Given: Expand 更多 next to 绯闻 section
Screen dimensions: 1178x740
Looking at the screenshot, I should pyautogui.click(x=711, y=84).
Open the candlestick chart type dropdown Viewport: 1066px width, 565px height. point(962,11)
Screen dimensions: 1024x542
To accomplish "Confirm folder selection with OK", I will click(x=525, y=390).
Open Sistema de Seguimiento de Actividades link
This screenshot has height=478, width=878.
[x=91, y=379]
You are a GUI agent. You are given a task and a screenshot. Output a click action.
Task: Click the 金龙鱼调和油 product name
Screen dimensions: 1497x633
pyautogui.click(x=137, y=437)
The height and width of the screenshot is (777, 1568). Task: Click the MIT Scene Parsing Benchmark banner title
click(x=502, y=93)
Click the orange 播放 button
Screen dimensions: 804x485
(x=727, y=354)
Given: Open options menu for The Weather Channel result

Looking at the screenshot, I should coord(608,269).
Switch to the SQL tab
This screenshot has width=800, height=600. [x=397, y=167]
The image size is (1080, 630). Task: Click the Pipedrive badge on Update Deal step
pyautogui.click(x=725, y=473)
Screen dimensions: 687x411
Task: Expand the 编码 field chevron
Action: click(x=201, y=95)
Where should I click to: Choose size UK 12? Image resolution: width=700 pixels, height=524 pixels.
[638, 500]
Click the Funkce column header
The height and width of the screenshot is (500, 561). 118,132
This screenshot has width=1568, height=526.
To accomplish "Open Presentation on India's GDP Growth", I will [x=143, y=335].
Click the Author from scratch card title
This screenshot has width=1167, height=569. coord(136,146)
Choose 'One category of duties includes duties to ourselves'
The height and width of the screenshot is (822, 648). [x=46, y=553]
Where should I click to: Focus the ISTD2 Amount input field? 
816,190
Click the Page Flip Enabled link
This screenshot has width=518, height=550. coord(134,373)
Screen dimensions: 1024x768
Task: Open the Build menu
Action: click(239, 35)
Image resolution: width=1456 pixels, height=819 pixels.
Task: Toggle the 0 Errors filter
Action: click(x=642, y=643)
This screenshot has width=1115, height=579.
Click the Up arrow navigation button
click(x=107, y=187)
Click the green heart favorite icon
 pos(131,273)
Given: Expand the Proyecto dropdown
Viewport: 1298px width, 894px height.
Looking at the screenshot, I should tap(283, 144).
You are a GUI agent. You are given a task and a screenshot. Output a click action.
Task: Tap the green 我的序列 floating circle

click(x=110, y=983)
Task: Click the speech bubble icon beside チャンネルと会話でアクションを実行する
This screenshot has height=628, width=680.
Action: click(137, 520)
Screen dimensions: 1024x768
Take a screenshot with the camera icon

•••

Each line of the listing is to be repeated exactly.

OUTPUT OF THE TASK:
Given: Expand 更多 next to 绯闻 section
Screen dimensions: 1178x740
Looking at the screenshot, I should pyautogui.click(x=711, y=84).
Open the candlestick chart type dropdown Viewport: 1066px width, 565px height. point(962,11)
Screen dimensions: 1024x542
To accomplish "Confirm folder selection with OK", I will click(x=525, y=390).
Open Sistema de Seguimiento de Actividades link
This screenshot has height=478, width=878.
[x=91, y=379]
You are a GUI agent. You are given a task and a screenshot. Output a click action.
Task: Click the 金龙鱼调和油 product name
Screen dimensions: 1497x633
pyautogui.click(x=137, y=437)
The height and width of the screenshot is (777, 1568). Task: Click the MIT Scene Parsing Benchmark banner title
click(x=502, y=93)
Click the orange 播放 button
Screen dimensions: 804x485
(x=727, y=354)
Given: Open options menu for The Weather Channel result

Looking at the screenshot, I should coord(608,269).
Switch to the SQL tab
This screenshot has width=800, height=600. [x=397, y=167]
The image size is (1080, 630). Task: Click the Pipedrive badge on Update Deal step
pyautogui.click(x=725, y=473)
Screen dimensions: 687x411
Task: Expand the 编码 field chevron
Action: click(x=201, y=95)
Where should I click to: Choose size UK 12? Image resolution: width=700 pixels, height=524 pixels.
[638, 500]
Click the Funkce column header
The height and width of the screenshot is (500, 561). 118,132
This screenshot has width=1568, height=526.
To accomplish "Open Presentation on India's GDP Growth", I will [x=143, y=335].
Click the Author from scratch card title
This screenshot has width=1167, height=569. coord(136,146)
Choose 'One category of duties includes duties to ourselves'
The height and width of the screenshot is (822, 648). [x=46, y=553]
Where should I click to: Focus the ISTD2 Amount input field? 
816,190
Click the Page Flip Enabled link
This screenshot has width=518, height=550. coord(134,373)
Screen dimensions: 1024x768
Task: Open the Build menu
Action: click(239, 35)
Image resolution: width=1456 pixels, height=819 pixels.
Task: Toggle the 0 Errors filter
Action: click(x=642, y=643)
This screenshot has width=1115, height=579.
Click the Up arrow navigation button
click(x=107, y=187)
Click the green heart favorite icon
 pos(131,273)
Given: Expand the Proyecto dropdown
Viewport: 1298px width, 894px height.
Looking at the screenshot, I should tap(283, 144).
You are a GUI agent. You are given a task and a screenshot. Output a click action.
Task: Tap the green 我的序列 floating circle

click(x=110, y=983)
Task: Click the speech bubble icon beside チャンネルと会話でアクションを実行する
This screenshot has height=628, width=680.
Action: click(137, 520)
Screen dimensions: 1024x768
Take a screenshot with the camera icon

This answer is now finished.